Doch wie soll es weiter gehen? Mit welchen Schritten lässt sich das Rad zwar nicht zurückdrehen, aber die Entwicklung wieder in die richtige Richtung lenken? "Von der Schule sollte es mehr Verständnis geben", wünschen sich Caro und Nicole. "Viele Lehrer meinen, zu ihrer Zeit hätte es auch Probleme gegeben, die sie überlebt haben." Die beiden Mädchen sind über derartige Aussagen verärgert. "Wir Jugendlichen haben heute andere Probleme, weil wir anders denken als die Generationen vor uns", sind sie überzeugt.

Kommunikation wieder lernen

"Vor 20 Jahren gab es noch nicht gefühlt 300 Geschlechter", sprechen sie etwa die derzeit ihrer Ansicht nach übertriebene Verwendung von LBGTQIA-Gender-Pronouns an. Und, obwohl sie sie selbst viel nützen, sehen sie die Social Media-Kanäle als Teufelszeug. In der Pandemiezeit waren sie in gewisser Art und Weise allerdings auch Heil bringend. Vor allem über Videochats konnten die Jugendlichen, zumindest virtuell, die Kommunikation mit Freunden aufrecht erhalten. Der breite Austausch mit der Außenwelt war allerdings abgeschnitten. Und damit hat die heutige Jugend ein weiteres Thema, das neu ist. "Wir müssen uns eben wieder daran gewöhnen, rauszugehen und mit Leuten zu reden", so Nicole.

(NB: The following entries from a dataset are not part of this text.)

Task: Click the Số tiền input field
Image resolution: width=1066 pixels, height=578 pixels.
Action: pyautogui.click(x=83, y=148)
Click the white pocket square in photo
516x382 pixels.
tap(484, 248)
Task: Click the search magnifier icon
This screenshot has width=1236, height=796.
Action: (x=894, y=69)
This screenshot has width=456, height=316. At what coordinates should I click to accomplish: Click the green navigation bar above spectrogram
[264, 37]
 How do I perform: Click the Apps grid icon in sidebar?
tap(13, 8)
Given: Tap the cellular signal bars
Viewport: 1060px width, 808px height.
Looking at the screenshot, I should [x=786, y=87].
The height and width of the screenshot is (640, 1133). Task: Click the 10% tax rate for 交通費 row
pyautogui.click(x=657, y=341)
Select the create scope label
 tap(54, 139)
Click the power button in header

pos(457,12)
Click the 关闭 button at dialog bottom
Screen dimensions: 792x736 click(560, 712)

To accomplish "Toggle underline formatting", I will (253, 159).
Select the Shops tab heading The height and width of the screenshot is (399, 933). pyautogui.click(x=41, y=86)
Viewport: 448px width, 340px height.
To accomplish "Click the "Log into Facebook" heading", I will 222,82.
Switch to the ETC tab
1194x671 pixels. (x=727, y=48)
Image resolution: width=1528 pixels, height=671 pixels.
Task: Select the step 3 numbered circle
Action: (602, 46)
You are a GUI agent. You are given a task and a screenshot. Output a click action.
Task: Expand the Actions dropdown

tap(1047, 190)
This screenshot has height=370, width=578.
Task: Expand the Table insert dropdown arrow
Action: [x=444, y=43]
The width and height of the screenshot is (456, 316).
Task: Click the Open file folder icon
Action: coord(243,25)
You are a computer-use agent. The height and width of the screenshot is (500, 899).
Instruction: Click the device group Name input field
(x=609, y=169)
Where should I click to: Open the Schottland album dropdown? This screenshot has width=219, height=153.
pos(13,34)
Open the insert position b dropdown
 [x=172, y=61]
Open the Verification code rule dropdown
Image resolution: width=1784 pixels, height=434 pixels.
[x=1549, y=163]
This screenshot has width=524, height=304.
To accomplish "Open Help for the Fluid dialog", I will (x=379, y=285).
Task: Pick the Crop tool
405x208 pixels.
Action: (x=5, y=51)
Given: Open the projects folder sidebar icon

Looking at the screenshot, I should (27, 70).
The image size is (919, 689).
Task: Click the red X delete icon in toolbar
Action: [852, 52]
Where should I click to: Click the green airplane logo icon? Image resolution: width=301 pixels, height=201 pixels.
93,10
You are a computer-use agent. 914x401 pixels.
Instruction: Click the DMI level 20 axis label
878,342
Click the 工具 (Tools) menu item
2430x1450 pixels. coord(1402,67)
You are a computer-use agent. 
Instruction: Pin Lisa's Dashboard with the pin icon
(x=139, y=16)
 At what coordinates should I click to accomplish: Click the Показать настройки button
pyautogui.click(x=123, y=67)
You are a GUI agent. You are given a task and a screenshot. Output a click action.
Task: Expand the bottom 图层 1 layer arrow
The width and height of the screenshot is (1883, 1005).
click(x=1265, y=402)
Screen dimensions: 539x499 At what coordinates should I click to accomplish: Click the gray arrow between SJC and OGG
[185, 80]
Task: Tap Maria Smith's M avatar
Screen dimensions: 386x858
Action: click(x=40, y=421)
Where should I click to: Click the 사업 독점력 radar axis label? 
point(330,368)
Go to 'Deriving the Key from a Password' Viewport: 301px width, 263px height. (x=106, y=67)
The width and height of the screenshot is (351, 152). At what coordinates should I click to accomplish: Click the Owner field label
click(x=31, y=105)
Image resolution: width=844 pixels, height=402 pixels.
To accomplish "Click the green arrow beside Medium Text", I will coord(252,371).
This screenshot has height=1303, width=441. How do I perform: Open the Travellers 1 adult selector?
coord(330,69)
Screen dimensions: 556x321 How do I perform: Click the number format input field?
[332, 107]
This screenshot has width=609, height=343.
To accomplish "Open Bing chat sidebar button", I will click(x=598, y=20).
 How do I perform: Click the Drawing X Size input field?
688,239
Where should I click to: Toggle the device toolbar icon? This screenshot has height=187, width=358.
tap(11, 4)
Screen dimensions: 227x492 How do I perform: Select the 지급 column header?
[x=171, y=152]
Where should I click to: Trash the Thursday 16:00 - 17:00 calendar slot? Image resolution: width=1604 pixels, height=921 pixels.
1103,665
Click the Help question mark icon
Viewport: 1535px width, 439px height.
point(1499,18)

"In die Normalität zurückzukehren, stelle ein großes Problem dar", betont Lazcano. Vor allem das Vermeidungsverhalten gegenüber der Schule ist gestiegen. Doch sei es wichtig, genau dort zu handeln, wo sich die Jugendlichen die meiste Zeit aufhalten - nämlich in der Schule. Die Expertin rät zu regelmäßigen Selbsthilfegruppen in den Klassen. In Gesprächen würden die Jugendlichen erkennen, dass "sie alle im selben Boot sitzen". Bilder wie "es ist eh alles gut" seien hier fehl am Platz. "Es braucht mehr Offenheit und Gemeinschaft, dass die Kinder aus ihrer Vereinsamung und Not wieder herausfinden."